Complete the following:
**1.** Reproduce the passage on collective impact between "The Collective Impact Model: Phases" and "of Collective Impact.", inclusive.
**2.** Using the passage on collective impact, decide whether each statement agrees with it. Answer yes or no for each, and quote the deciding words. (a) The model was first developed in business. (b) The model has five phases. (c) Adequate financial resources are one of the prerequisites for applying the model successfully.

Document segment:
>> Begin
We begin by describing CI and its core tenets and phases and briefly comparing CI to CCAT. Following background on the San Francisco’s Tenderloin district and its Tenderloin Healthy Corner Store Coalition (TLHCSC or “the Coalition”), we describe the multimethod case study approach (Yin, 2003) used in this study. We then describe and critically analyze the Coalition and its processes and outcomes within a CI framework, with supplementation from CCAT. We discuss the challenges and benefits of CI, as well as implications for its potential further use, ideally in conjunction with the more developed CCAT or other collective action models in health promotion research, practice and policy.
The Collective Impact Model
Developed initially in business (Hanleybrown et al., 2012; Kania & Kramer, 2011), CI was designed as a model for collaboration to address complex problems by aligning partners across government, nonprofit, philanthropic, and private sectors and fully engaging members of the community. CI attempts to eliminate duplication of efforts while enhancing impact by attacking an issue from multiple angles with coordination and sharing of lessons learned (Kania & Kramer, 2011). The model includes several prerequisites to its three phases (Hanleybrown et al., 2012)—initiating action, organizing for impact, and sustaining action and impact—as well as the five core tenets discussed below (see Tables 1 and 2).
The Collective Impact Model: Phases and Core Tenets.
Source. Adapted from Kania and Kramer (2011) and Hanleybrown, Kania, and Kramer (2012).
Core Tenets and Conditions of Collective Impact.
Source. Adapted from Hanleybrown, Kania, and Kramer (2012).
Phases and Core Tenets of Collective Impact
Preconditions
Hanleybrown et al. (2012) discuss several prerequisites needed for CI’s successful application: adequate financial resources, an “influential champion” to engage decision makers and stakeholders across sectors, a “sense of urgency” for change, and an understanding that current approaches are insufficient.
>> End
Data shown:
>> Begin
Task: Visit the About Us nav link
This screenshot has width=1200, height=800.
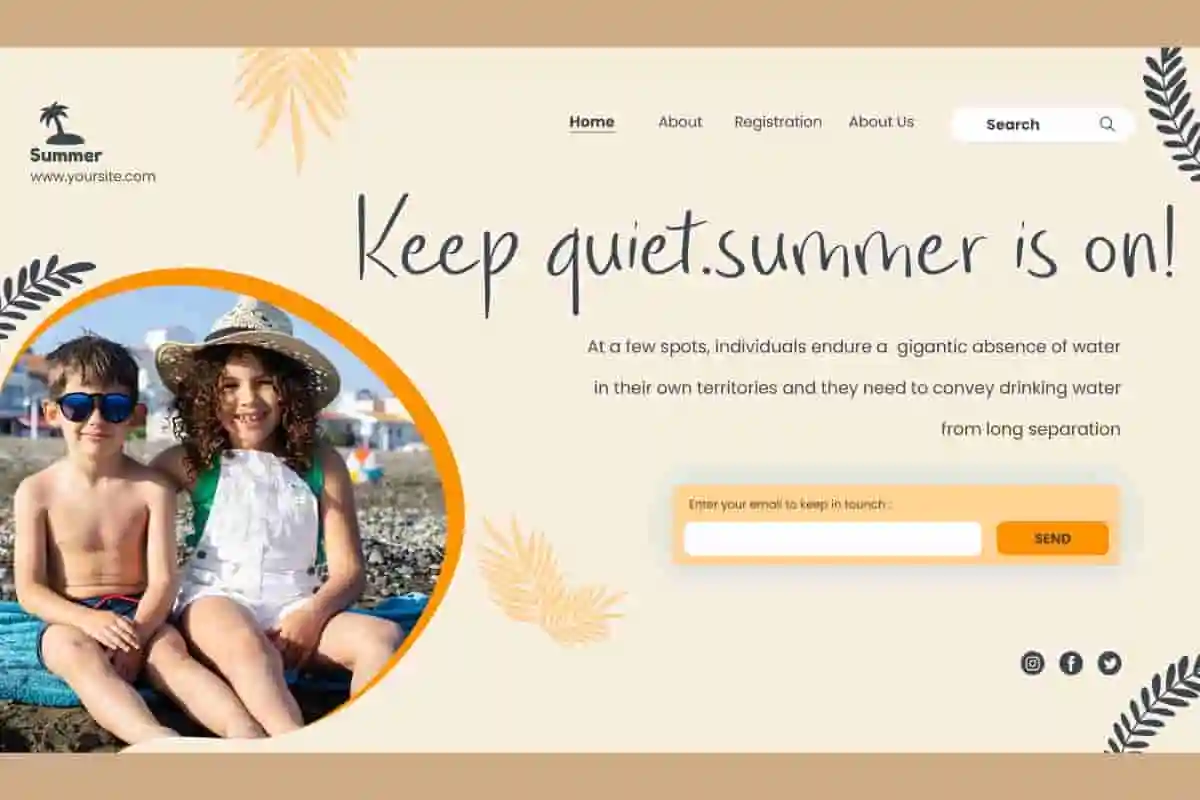Action: [x=881, y=122]
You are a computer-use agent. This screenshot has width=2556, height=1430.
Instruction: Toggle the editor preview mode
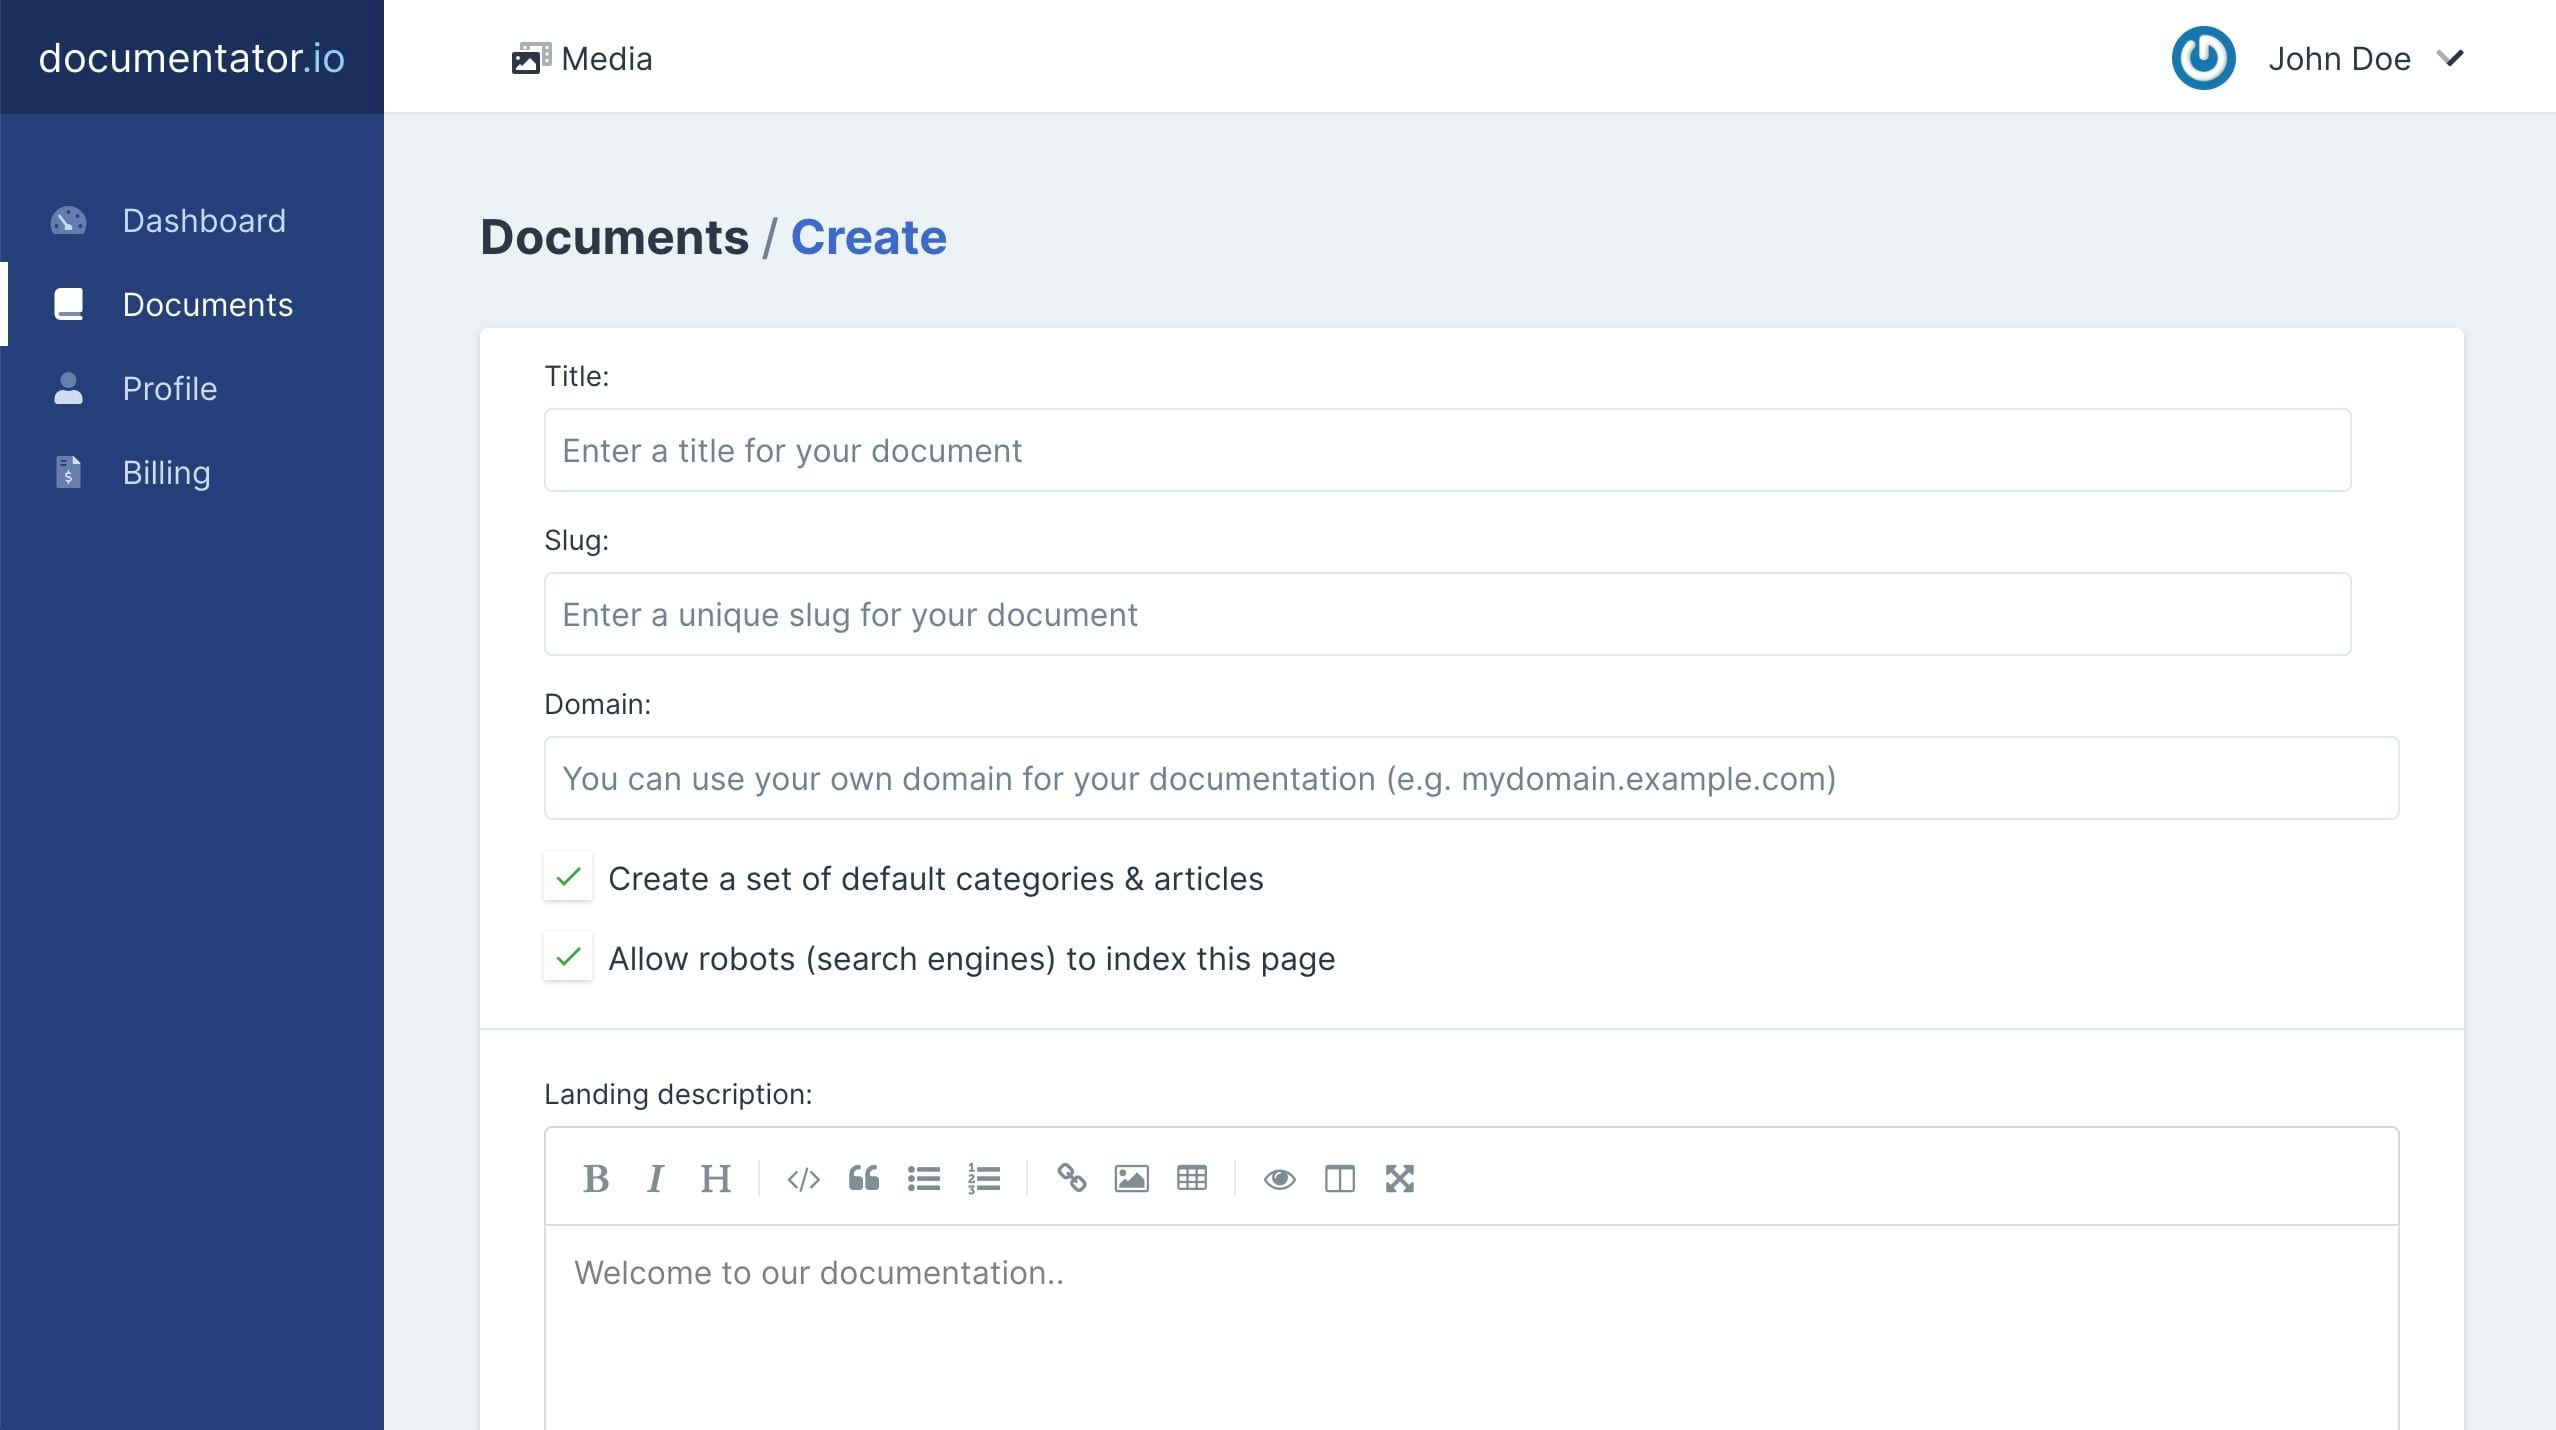coord(1278,1178)
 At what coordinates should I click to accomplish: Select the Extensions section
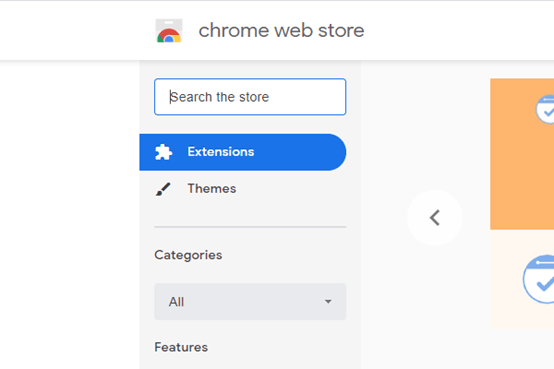coord(243,152)
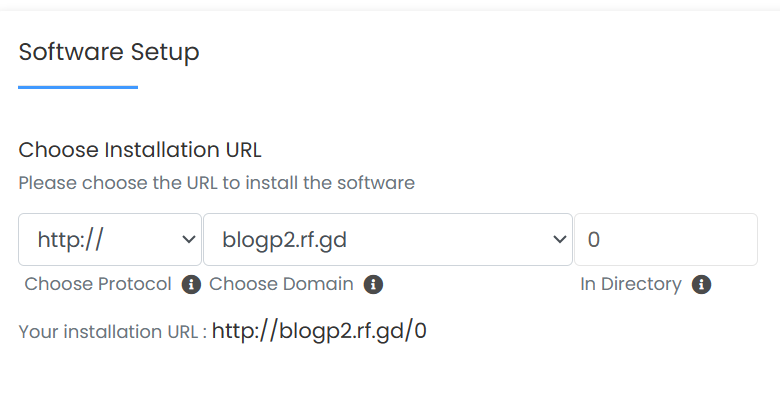Image resolution: width=780 pixels, height=394 pixels.
Task: Click the info icon beside Choose Domain
Action: click(373, 285)
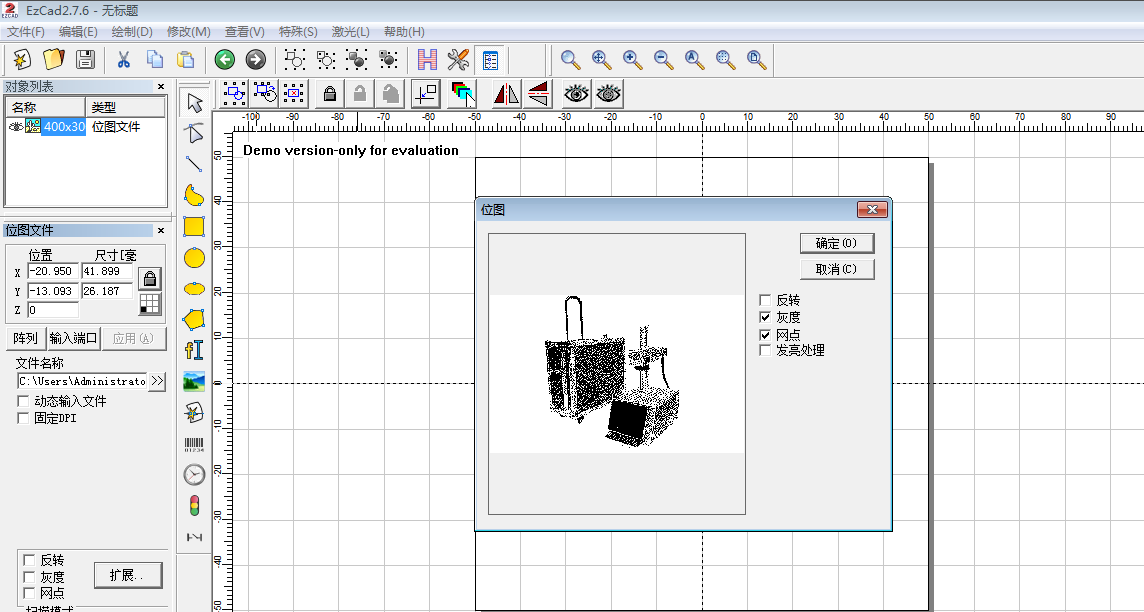The width and height of the screenshot is (1144, 612).
Task: Click the zoom in magnifier icon
Action: click(632, 59)
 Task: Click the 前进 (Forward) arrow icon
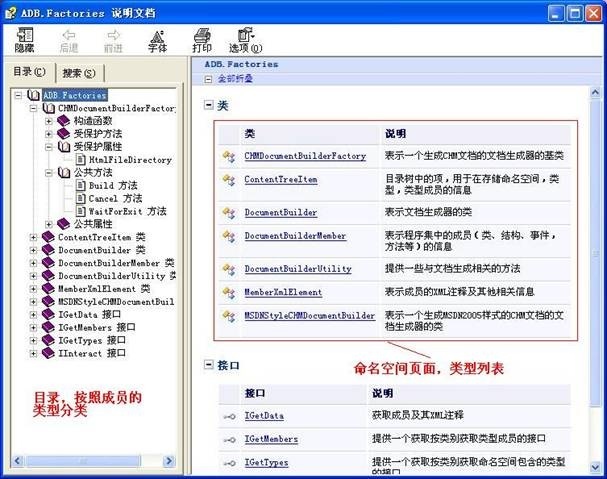click(x=112, y=38)
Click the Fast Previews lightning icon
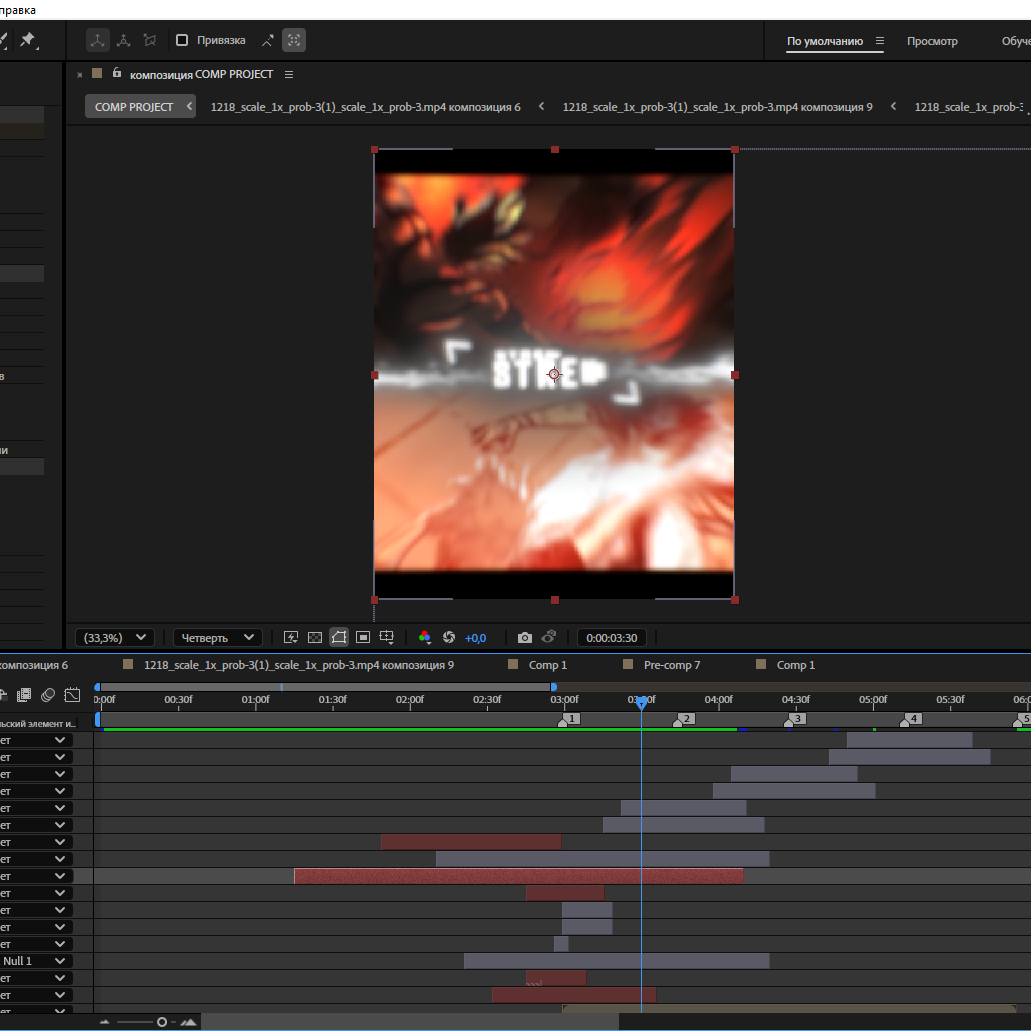This screenshot has width=1031, height=1031. click(291, 637)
>> End
Exercise answers:
**1.**
The Collective Impact Model: Phases and Core Tenets.
Source. Adapted from Kania and Kramer (2011) and Hanleybrown, Kania, and Kramer (2012).
Core Tenets and Conditions of Collective Impact.

**2.**
(a) Yes: "Developed initially in business"
(b) No: "its three phases"
(c) Yes: "adequate financial resources"